How do you measure pride – in a person, a school or a nation? Possibly by using words like dignity, character, conduct and respect. Well it’s pride within the students at Birdwood High School that swelled at their annual Anzac assembly. For them, Anzac Day is a national day of remembrance and wonder at the sacrifices that people made, some of those people were only teenagers themselves.
On Friday the 23rd of April, Birdwood High School’s annual Anzac assembly kicked off with school principal, Steve Hicks, introducing an impressive entourage; the Hon. Mark Goldsworthy MP; Mr. Jock Statton OAM, President of NT/SA RSL; Viviene Rusk; Kingsley Paul, president of the Lobethal RSL; Channel 9 News and various other media representatives; students and staff from both Birdwood Primary School and Birdwood High School.
This year’s Anzac celebrations were made extra special through the positive identification of three lost soldiers; Raymond Pflaum, Joseph Stead and Frank Loader. They each have connections to Birdwood High School through its history students and Connecting Spirits program, run by an inspiring teacher, Julie Reece. The soldiers’ descendants were notified and existing family members were also invited to the assembly.
Julie and the Connecting Spirits students led the assembly through some moving footage, created at the school, and the students spoke with overwhelming passion for the men they were honouring. Mr. Jock Statton, OAM, was invited to recite the Ode and in an assembly hall, mostly full of teenagers, you could have heard a pin drop when he said the words, “Lest we forget”.
Over 90 years ago, up to 250 soldiers fell at Pheasant Wood in Fromelles, France, and were buried in mass graves.

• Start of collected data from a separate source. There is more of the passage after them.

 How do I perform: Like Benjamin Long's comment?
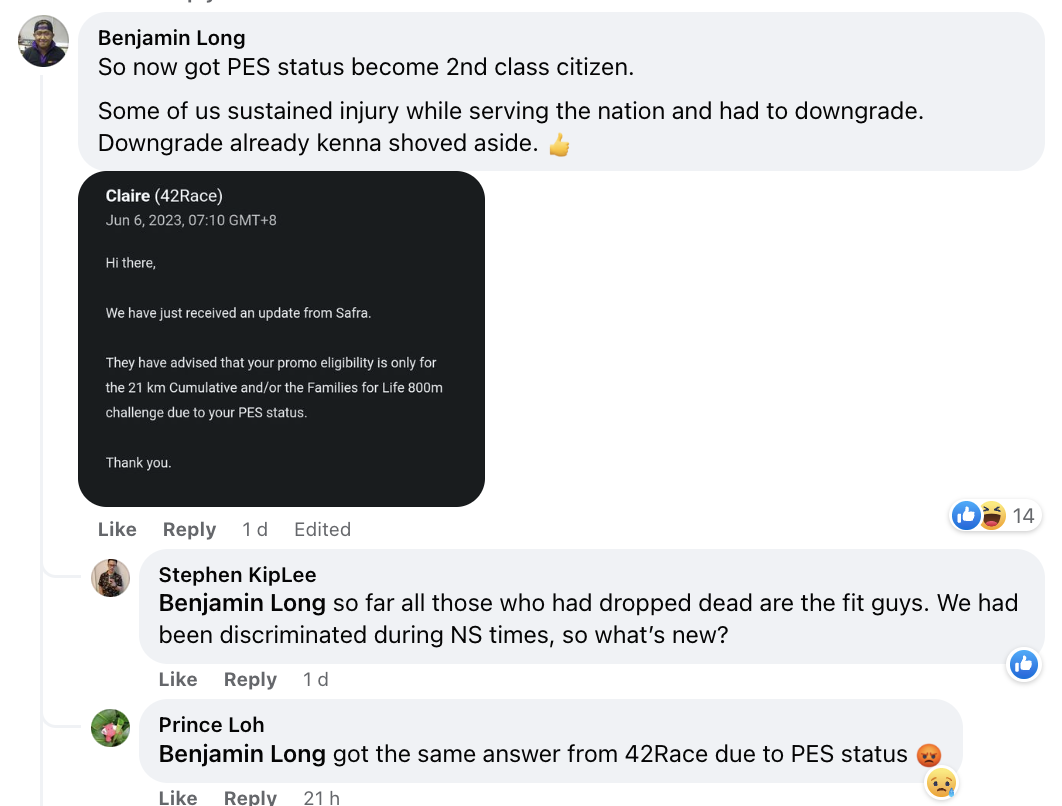(117, 530)
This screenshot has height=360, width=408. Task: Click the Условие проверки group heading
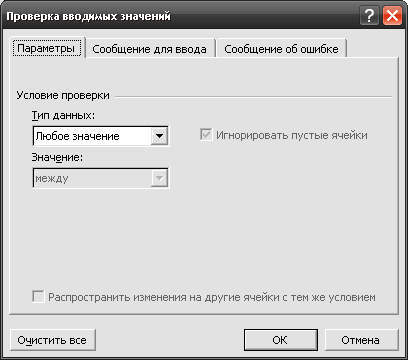63,95
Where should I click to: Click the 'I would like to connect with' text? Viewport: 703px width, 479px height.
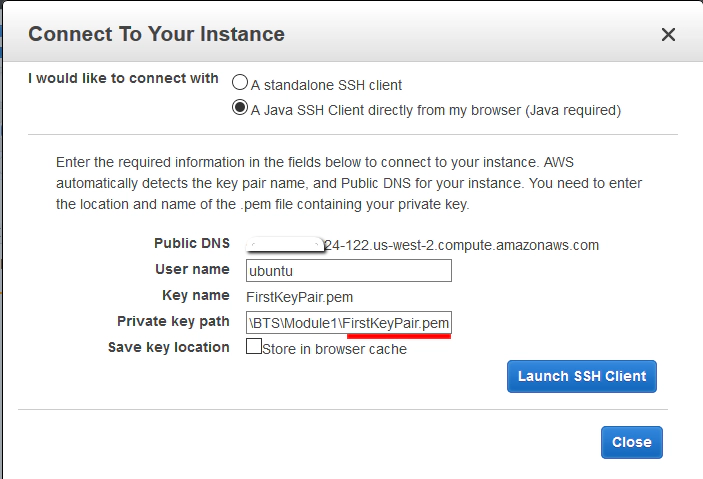[x=123, y=78]

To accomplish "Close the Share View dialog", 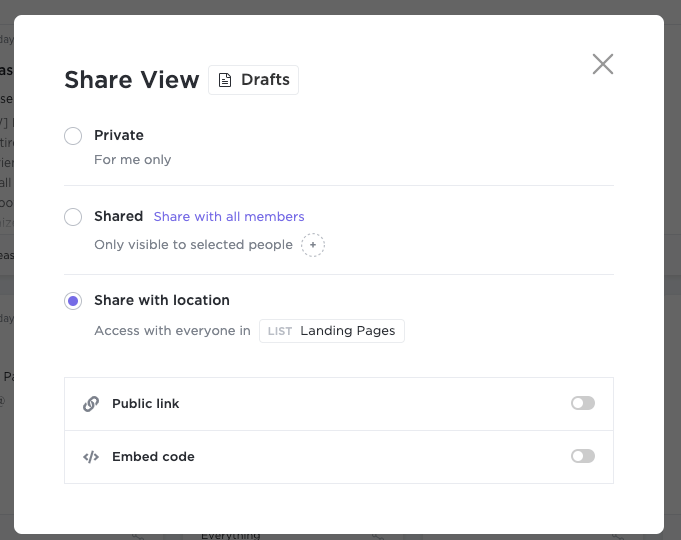I will [602, 64].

As the past and present mingle on Anzac day, modern science has provided the answer to a question that has been asked for almost a century; “where are our boys?” In March this year, DNA testing enabled the identification of those soldiers who, until recently, were buried as unknown. Seventy five of those men were Australians who will now have headstones bearing their names.
Some of Julie Reece’s Year 9 students (Riley Sinkinson, Clara Torrans and Briah Kent) decided to study the lives of Privates Pflaum, Stead and Loader. These soldiers came to life in the form of their descendants and the girls were thrilled to be able to give a copy of their projects to each soldier’s family.
Private Raymond Pflaum is of particular interest to the township of Birdwood for many reasons; his father ran the general store and was part owner of the Mill; the Pflaum family were active members of their community through the district council, Parliament and as religious leaders; they were responsible for the Birdwood Institute and Cemetery; Pflaum Street is on the boundary of the School and the red sports team at the High School is named Pflaum house. Everyone at the assembly was asked to wear something red in representation of the Pflaum family. Most profoundly, the building that is now Birdwood Primary School was once Raymond Pflaum’s home, where he was born and grew up.
Former student, Florence Bourke, sang the Australian National Anthem at the assembly, with such pride. She also performed her own song, accompanied by Balhannah residents, Harry and Angelie Theodore on acoustic guitar and cello. This song entranced us all as we listened to the story of a mother’s pain at losing her son. It was an amazingly emotional tribute to all soldiers in unknown graves.
Raymond Pflaum was aged 19 when he died in WWI and for 94 years he was only “Known Unto God”. But now in Florence Bourke’s words, “he is known to us all”, thanks to science and remembrance.
Jock Statton OAM, NT & SA RSL president showing Sophie and Douglas Rhodes of Lobethal how to play “two-up”.
Kingsley Paul, Lobethal RSL president, Jock Statton OAM, SA and NT RSL president, Julie Reece, History teacher & Connecting Spirits founder and Steve Hicks, Principal at Birdwood High School.
Year 9 student, Briah Kent, handing her project to a Pflaum family member, Ann Bailey.